Tableaux et vitraux remarquables de nos églises

Textes écrits par Géraldine THEVENOT, Conservatrice déléguée des antiquités et objets d’art de la Creuse.

Ajain : tableau de l'Assomption

L’église gothique d’Ajain se dresse majestueusement sur une place excentrée du bourg. Sa nef unique conserve peu d’objets mobiliers. 
Toutefois, un imposant retable du XIXe siècle décore le chœur. 
Il est orné d’un tableau mesurant trois mètres de hauteur sur deux mètres soixante de largeur qui, en 1976, a été inscrit au titre des monuments historiques, mais n’a pas suscité, par la suite, un plus grand intérêt. 
Il a pour thème l’Assomption de la Vierge, patronage sous lequel est d’ailleurs placé l’édifice. 
La Vierge est représentée s'élevant au ciel sur une nuée portée par quatre angelots. 
Autour de son tombeau vide, les apôtres assistent, stupéfaits, à la scène. 
Il faut attendre 2008 pour que cette œuvre soit redécouverte lors d’une restauration menée par l’Atelier Auvity, et que son extrême qualité tant technique qu’iconographique soit révélée. 
Datée avec certitude du XVIIe siècle, cette peinture est attribuée à l’entourage de Philippe de Champaigne1, peut-être à son neveu Jean-Baptiste. 
Ces nouvelles connaissances ont motivé, en 2010, son classement au titre des monuments historiques.
Le tableau de l’église d’Ajain est aujourd’hui considéré comme une œuvre prestigieuse qui est conservée dans le département de la Creuse.
Géraldine Thévenot
 
1 : Peintre français (1602-1674) de compositions religieuses et de portraits, un des meilleurs peintres du XVIIe siècle, qui exécuta de nombreuses commandes royales et dont les œuvres restent aujourd’hui célèbres.

Bonnat : tableau de la remise du Rosaire

Au détour d’une rue, l’église Saint-Sylvain de Bonnat (Cl.M.H.1 1924) surprend par son imposant chevet fortifié. 
Une visite intérieure de l’édifice suscite également l’étonnement, à la vue de son imposant retable du XVIIe siècle (Cl.M.H. 1927) qui se dresse dans le chœur.

==*==

*Énoncé 1*:
Renvoyez le passage du document sur les tableaux des églises qui va de « 1 : Peintre français » jusqu'à « restent aujourd’hui célèbres. » inclus.
*Énoncé 2*:
Relevez toutes les années écrites en chiffres dans le document sur les tableaux des églises.

(Enregistrements de pointage pour textes et éléments)
==*==

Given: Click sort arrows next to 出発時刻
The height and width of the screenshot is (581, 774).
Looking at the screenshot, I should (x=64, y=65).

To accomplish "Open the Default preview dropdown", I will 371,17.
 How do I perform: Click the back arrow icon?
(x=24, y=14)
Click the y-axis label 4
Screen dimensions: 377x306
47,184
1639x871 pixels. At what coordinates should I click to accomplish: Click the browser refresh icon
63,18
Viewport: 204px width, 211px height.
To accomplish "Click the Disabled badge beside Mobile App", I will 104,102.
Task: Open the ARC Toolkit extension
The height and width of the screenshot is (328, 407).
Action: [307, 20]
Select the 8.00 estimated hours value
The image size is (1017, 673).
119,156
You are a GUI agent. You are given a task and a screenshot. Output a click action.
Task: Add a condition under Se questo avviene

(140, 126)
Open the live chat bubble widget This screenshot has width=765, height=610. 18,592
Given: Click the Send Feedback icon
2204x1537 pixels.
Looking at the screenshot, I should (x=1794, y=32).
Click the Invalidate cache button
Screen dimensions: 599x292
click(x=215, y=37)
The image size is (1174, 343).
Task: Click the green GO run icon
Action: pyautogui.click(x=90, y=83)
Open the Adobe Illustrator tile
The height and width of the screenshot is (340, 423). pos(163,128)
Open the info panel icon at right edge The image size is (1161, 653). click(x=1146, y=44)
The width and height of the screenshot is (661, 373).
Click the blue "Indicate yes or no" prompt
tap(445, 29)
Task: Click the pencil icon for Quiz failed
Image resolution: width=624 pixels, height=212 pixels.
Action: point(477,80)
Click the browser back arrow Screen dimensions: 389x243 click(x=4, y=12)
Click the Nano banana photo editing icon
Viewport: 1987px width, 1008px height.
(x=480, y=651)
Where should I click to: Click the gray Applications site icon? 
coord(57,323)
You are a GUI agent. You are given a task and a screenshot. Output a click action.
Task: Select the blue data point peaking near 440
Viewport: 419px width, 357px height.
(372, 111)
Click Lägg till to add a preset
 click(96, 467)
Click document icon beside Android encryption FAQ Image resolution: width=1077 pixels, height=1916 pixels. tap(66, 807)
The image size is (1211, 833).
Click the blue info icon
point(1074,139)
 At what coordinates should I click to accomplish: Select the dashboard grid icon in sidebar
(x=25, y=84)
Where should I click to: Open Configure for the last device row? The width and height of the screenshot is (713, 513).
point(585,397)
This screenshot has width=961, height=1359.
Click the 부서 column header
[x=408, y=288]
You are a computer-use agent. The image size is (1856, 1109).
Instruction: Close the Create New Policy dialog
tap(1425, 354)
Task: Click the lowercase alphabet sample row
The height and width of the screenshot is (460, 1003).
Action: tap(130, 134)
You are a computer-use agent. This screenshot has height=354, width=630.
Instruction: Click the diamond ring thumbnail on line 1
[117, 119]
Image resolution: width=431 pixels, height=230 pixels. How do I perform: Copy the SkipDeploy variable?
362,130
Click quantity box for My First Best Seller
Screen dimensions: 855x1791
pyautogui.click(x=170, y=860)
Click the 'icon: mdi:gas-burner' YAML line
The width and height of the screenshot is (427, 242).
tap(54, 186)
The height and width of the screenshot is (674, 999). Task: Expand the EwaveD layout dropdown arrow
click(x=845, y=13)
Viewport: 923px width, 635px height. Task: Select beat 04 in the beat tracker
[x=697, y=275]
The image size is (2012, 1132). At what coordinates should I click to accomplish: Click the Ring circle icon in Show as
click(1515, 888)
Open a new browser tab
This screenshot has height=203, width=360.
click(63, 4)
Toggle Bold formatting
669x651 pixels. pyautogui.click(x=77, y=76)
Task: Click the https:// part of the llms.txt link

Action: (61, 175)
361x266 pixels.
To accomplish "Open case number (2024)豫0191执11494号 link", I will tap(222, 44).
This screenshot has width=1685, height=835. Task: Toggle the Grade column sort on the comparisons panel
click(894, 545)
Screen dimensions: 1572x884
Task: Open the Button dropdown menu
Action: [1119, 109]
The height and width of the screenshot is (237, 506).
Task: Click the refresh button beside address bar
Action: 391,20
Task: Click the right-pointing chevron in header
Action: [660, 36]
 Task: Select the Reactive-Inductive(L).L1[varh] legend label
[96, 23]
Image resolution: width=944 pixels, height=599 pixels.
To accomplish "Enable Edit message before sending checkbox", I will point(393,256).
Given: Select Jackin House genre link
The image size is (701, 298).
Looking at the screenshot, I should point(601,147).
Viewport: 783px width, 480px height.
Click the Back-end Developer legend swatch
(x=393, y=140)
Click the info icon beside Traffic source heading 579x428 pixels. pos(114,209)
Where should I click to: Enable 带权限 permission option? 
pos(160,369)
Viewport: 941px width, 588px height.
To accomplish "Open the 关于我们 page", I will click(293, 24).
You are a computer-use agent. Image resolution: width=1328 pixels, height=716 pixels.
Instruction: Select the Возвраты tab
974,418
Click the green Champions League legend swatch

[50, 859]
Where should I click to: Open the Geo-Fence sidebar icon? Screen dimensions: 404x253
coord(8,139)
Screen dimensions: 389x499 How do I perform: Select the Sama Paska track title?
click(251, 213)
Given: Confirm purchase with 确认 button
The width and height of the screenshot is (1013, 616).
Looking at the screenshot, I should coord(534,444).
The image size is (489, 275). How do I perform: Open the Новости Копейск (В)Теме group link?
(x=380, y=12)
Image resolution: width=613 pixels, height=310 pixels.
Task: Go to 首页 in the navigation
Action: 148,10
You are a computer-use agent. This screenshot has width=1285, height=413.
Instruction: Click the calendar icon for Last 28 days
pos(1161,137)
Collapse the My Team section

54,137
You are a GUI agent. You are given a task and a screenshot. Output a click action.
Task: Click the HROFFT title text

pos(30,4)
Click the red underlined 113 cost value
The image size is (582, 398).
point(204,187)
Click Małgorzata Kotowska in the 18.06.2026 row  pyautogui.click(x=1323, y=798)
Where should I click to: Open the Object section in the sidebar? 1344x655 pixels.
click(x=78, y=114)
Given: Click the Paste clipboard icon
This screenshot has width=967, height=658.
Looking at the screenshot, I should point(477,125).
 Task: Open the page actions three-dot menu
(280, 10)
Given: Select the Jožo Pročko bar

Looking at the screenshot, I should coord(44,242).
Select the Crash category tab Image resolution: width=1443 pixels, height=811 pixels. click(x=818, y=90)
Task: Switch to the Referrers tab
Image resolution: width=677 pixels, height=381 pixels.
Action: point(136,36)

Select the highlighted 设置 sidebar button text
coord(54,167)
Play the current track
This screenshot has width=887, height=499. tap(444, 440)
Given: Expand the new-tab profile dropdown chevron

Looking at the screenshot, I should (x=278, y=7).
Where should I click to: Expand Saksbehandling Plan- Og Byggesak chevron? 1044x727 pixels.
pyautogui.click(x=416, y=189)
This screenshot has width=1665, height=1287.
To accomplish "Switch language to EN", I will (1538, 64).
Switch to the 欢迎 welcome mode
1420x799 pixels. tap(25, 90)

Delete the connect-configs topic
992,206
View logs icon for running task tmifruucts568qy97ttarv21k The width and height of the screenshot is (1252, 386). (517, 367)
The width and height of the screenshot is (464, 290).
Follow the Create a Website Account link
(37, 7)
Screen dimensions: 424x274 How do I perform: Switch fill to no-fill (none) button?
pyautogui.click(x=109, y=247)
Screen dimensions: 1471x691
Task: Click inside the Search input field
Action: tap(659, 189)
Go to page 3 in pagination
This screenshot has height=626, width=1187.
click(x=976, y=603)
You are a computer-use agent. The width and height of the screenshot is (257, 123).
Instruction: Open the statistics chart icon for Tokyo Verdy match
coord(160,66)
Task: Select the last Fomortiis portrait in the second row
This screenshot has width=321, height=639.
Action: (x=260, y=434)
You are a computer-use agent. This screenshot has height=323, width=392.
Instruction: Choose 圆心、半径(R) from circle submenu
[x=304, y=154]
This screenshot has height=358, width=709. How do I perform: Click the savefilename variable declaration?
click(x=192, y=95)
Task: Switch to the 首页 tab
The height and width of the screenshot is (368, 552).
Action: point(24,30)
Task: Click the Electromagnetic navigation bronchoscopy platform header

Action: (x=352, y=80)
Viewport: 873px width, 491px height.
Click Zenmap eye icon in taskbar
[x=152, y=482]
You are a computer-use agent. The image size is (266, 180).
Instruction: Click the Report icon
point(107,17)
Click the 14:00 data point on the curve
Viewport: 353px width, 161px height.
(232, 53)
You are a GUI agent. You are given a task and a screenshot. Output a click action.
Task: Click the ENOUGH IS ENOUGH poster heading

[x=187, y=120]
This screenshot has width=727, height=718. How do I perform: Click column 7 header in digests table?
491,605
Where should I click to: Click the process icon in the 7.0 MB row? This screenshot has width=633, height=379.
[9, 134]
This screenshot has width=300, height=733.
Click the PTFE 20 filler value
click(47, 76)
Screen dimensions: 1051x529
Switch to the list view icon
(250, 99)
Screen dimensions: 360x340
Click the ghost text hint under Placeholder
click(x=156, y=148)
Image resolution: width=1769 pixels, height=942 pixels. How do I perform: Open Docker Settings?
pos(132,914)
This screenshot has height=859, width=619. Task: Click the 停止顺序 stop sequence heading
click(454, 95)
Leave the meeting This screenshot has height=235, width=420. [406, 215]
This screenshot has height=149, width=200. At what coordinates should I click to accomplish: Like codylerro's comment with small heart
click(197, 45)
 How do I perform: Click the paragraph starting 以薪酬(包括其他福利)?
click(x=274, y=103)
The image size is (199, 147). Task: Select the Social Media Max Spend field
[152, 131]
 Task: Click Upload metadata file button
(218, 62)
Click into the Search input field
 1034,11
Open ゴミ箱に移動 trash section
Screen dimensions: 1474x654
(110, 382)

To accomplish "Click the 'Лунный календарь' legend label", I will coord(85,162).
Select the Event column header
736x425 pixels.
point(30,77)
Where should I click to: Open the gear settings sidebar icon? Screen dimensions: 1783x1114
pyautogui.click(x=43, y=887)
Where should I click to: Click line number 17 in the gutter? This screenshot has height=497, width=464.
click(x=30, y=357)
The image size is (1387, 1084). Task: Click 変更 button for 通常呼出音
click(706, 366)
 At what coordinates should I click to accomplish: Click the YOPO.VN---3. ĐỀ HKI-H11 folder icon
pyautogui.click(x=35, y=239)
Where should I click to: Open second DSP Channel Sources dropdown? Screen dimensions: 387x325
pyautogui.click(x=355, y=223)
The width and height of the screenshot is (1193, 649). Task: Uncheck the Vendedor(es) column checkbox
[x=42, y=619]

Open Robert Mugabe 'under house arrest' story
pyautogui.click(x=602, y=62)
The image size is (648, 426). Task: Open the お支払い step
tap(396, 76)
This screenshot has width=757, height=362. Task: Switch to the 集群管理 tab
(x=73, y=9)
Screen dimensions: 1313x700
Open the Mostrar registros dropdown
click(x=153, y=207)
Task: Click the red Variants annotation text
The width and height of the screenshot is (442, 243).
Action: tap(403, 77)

==*==

*Réponse complète 1*:
1 : Peintre français (1602-1674) de compositions religieuses et de portraits, un des meilleurs peintres du XVIIe siècle, qui exécuta de nombreuses commandes royales et dont les œuvres restent aujourd’hui célèbres.

*Réponse complète 2*:
1976, 2008, 2010, 1602, 1674, 1924, 1927